The project demonstrates that the 3D-printing technology is developing. Compared with earlier generations of 3d-printers, the process works more reliable and more accurately.
The watch is designed with Autodesk Fusion 360, and printed with Ultimaker 2.

It is truly a masterpiece and work of great craftsmanship:

You can get all the files and 3d print it yourself:

http://www.thingiverse.com/thing:1249221

Here you can see a watchface and a parts of a spring mechanism. Layers of PLA are also clear to see.

Manhattan Pegboard Organization Elements

Pegboards are hard to find in Croatia and they are also expensive. If I could get them I would put them everywhere and use this 3d printable DIY pegboard organizing modules to store everything.

Thingiverse page:

https://www.thingiverse.com/futur3gentleman/designs

Matt Manhattans page about the project:

http://www.mattmanhattan.com/2016/01/16/the-manhattan-pegboard-collection-for-3d-printers/

Here is what it looks like in the living room, but you can use it in every room and workshop. Designs are easily customizable.

Vaeder V-struder Belt Drive Cold End Extruder

Martijn Vaeder devloped a novel cold end extruder which drives the filament with belt drive. Here is what he says abut his invention:

The idea for this new type of cold end came to me through having a lot of frustrating experiences with the Greg Wade's cold end, such as frequent slipping of the filament, the drive wheel grinding into the filament, the deformation of the filament which causes extra friction in the PTFE tubing and overall lack of force to extrude the filament. I thought "why couldn't you exert force on the filament from both sides of the filament by adding gears between the drive wheel and the flywheel?".

Early prototypes showed me that this improved the extrusion performance significantly. Unfortunately it still deformed the filament the same way as the Greg Wades cold end. Therefor I thought: "what if you increase the contact area between the filament and the drivewheels, so you can reduce the force pressing down on the filament while increasing the extrusion force?". This brought me to using a belt and wheel to clamp the filament between, which gave very promising results during early prototyping. Now many iterations down the line I present to you the Vaeder curved and geared cold end.

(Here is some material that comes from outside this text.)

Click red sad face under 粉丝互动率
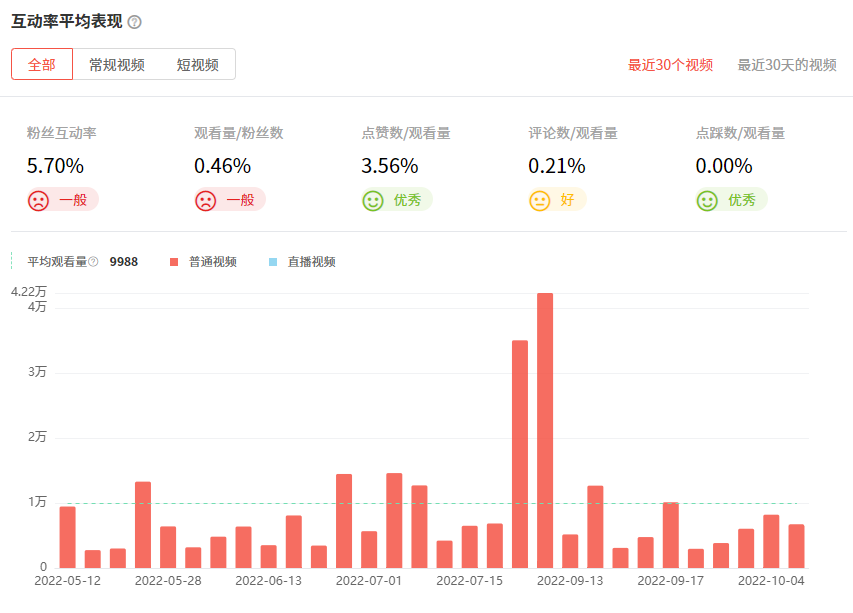The height and width of the screenshot is (613, 853). [38, 200]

Here is the demonstration of an early prototype:

Here is a very detailed assembly guide video:

3DHubs forum thread abut this extruder:

https://www.3dhubs.com/talk/thread/new-type-cold-end-vaeder-v-struder

GitHub repository with all the files needed to print it yourself:

https://github.com/Vaeder3D/

You can buy it here for some 41 euro:

https://reprapworld.com/?products_details&products_id/1134/cPath/1616_1668#.Vp950fnhCUl

V-struder schematics that clearly shows angles of filament, gears and belt drive

Battery Powered Off-grid Forest 3D Printing

Woods are lovely, dark and deep ... but you can 3d print in them ..
Here is a video showing a Printrbot setup connected to a 12V battery working fully autonomous in the woodlands ...

Here is the screenshot of all the parts, including the battery, inverter, control tablet ,,,

You may also consider a different fabrication method using ancient knowledge and bare hands:

Printocracy Quotation Web Application For Your 3D Printing Business

Printocracy started as a quoting aggregator for 3D printing, uploading and quoting parts through iMaterialise, Shapeways, Scuplteo and other services. Soon they found out that there was a needs for small / mid-size service bureaus to quote parts for their own customers and drive traffic to their sites.

They developed an web based application that acts lik a backend CMS for your service bureau. After putting in some information about the 3D printers you have, the materials you offer and the finishes you provide, your customers can upload, repair and get quote for any model they want printed.

After building your shop on the backend through Printocracy manufacturer portal, you can drop one script tag onto your site and it will render a customizable quoting interface right on the page.

They have big plans to put in some quoting parameters that that take into account overhead costs, depreciation, error rates, support material, square footage, etc...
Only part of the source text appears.